**Trecho do texto**
============================================================

Segundo a publicação, em Auckland, os passageiros que tentam pagar com dinheiro recebem um Smartcard grátis para ser utilizado nas próximas viagens. Em Jakarta, o sistema de pagamento sem dinheiro foi implementado em todas as paradas do TransJakarta. Já no Estado de New South Wales, na Austrália, foram os motoristas que pararam de aceitar o pagamento em dinheiro alegando o direito legal de interromper práticas de trabalho inseguras.

Além de os motoristas não aceitarem dinheiro, em Berlim e Barcelona o embarque de passageiros passou a ser feito apenas pelas portas traseiras. Já na Suíça, foram implementadas “barreiras” temporárias com fitas adesivas para evitar o contato próximo entre passageiros e funcionários.

TÚNEIS DE DESINFECÇÃO
Muitos sistemas do mundo já estão fazendo uso de inovações tecnológicas e sanitárias para tentar miminizar as possibilidades de contágio. No Brasil, apenas alguns. Depois de testar o uso de raios ultravioletas para higienizar os vagões, o Metrô de São Paulo e a CPTM (trens metropolitanos) começaram a oferecer cabines de descontaminação para os passageiros. O equipamento funciona com sensores de movimento que borrifam uma solução antisséptica composta por cloredixina nos passageiros que passam pelas tendas.

============================================================

Dados armazenados
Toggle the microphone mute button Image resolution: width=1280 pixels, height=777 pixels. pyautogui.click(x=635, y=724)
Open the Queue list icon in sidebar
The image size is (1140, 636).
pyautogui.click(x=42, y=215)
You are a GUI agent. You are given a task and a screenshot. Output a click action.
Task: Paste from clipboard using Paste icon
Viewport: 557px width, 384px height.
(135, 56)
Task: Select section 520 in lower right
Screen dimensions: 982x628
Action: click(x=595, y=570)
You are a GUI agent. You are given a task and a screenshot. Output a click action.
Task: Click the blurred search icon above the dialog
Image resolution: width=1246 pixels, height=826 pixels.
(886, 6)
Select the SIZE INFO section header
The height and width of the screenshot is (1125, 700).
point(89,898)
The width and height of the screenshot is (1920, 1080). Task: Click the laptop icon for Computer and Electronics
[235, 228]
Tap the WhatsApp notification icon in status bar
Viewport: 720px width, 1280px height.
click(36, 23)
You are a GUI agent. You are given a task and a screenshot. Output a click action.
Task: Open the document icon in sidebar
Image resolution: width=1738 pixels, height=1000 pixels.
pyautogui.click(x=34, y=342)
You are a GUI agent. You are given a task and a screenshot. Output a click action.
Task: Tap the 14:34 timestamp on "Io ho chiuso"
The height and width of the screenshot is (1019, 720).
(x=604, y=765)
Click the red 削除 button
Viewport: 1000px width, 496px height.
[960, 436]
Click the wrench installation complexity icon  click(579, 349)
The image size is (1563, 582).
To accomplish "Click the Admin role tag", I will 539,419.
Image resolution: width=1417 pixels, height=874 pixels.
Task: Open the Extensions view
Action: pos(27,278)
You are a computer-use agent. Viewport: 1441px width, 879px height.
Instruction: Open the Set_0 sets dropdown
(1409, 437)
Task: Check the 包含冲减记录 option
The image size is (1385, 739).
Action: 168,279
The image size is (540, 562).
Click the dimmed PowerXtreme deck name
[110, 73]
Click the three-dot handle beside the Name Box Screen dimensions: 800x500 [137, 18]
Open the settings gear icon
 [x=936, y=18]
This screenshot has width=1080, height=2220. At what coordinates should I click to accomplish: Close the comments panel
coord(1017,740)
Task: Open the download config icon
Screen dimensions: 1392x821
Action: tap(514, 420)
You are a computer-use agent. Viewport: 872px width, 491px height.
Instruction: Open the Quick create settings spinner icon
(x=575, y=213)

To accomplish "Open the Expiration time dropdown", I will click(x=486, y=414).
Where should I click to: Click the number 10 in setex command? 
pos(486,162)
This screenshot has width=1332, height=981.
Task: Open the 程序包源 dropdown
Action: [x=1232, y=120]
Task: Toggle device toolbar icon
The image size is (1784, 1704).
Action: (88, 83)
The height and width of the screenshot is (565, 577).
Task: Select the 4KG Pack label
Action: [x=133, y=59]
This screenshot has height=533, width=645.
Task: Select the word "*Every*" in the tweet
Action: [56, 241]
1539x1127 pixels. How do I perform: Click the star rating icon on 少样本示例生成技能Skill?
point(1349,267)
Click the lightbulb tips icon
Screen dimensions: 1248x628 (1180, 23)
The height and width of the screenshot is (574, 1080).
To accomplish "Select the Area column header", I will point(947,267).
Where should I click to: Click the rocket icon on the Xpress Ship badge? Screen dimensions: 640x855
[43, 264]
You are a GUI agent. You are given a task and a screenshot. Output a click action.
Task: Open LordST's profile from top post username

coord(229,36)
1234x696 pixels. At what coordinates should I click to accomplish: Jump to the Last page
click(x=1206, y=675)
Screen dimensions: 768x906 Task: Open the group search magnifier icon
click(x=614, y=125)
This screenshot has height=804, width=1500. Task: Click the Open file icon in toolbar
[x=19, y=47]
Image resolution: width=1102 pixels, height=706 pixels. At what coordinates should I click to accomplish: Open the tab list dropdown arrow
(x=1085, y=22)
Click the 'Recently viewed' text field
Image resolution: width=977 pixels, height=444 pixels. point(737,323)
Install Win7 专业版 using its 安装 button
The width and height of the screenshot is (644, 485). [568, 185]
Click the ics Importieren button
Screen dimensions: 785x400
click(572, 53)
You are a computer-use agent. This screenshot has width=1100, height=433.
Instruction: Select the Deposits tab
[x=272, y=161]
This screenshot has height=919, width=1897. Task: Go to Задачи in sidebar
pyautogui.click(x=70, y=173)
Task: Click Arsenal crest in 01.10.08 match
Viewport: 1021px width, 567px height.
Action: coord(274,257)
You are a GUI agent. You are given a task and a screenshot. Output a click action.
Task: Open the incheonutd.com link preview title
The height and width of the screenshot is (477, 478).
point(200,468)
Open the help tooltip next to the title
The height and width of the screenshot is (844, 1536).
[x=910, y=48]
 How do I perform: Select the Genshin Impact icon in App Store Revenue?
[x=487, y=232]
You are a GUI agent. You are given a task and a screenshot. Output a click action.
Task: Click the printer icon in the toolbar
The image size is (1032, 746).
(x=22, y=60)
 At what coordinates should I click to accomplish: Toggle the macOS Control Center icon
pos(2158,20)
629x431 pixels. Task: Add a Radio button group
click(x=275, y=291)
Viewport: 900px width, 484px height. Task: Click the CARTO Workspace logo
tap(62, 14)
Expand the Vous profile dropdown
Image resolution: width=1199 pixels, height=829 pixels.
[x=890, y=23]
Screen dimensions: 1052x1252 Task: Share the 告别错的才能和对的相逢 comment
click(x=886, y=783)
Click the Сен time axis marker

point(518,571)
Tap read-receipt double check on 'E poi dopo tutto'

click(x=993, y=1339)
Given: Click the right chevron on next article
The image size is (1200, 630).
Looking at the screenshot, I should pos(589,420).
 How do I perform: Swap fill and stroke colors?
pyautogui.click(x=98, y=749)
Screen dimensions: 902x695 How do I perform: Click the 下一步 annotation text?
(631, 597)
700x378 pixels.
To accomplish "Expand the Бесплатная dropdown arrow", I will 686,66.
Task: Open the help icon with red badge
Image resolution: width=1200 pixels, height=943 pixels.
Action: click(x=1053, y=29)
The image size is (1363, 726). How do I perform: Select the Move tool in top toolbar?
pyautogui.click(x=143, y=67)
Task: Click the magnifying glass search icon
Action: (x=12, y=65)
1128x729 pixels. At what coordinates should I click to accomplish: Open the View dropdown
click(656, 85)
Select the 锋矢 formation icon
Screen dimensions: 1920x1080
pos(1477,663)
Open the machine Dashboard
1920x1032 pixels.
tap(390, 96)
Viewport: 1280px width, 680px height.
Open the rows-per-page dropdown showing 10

============================================================

**Requisito 1**
Quais lugares fora do Brasil são mencionados no texto sobre transporte público? Liste todos.
**Requisito 2**
Dê a continuação do texto sobre transporte público a partir da última frase apresentada.

**Resposta escrita 1**
Auckland, Jakarta, Estado de New South Wales (Austrália), Berlim, Barcelona, Suíça

**Resposta escrita 2**
Por enquanto, existem apenas duas cabines instaladas na Estação Tatuapé, mas a Secretaria dos transportes Metropolitanos (STM) promete ampliar o número para 25 nos próximos dias. A ação é feita em parceria com a empresa Neobrax, especializada na produção da cloredixina. Para fazer a higienização, é necessário que o passageiro permaneça na cabine por apenas quatro segundos. O efeito dura quatro horas e, de acordo com a Neobrax, a cloredixina não irrita a pele e não precisa ser eliminada por enxágue.

No Rio de Janeiro, a prefeitura iniciou em 20 de abril um processo de instalação de cabines de desinfecção em pontos como a Central do Brasil, estações do MetrôRio, barcas e do BRT, começando pelo hospital de campanha do Riocentro. Na cabine são ativados dispositivos que pulverizam um produto chamado Atomic 70, desenvolvido por laboratório de São Paulo e certificado pela Anvisa.

ORGANIZADOR DE FILAS E CONTROLE DE DEMANDA NOS VEÍCULOS
Novas tecnologias que garantam a organização de filas para embarque nos coletivos e que forçem os passageiros a respeitar uma distância razoável entre si terão que ser pensadas pelo setor de transporte coletivo urgentemente. O mesmo vale para o controle de embarque de pessoas num ônibus ou vagão de metrô, por exemplo. Sejam guias indicativas para serem instaladas nos terminais de ônibus e plataformas de metrô ou alarmes que soem quando a lotação pré-determinada desses veículos for atingida, por exemplo. Serão formas de garantir a ocupação razoável dos veículos, evitando a superlotação do transporte e, assim, minimizando a resistência de parte da população em retornar aos modais de mobilidade coletiva.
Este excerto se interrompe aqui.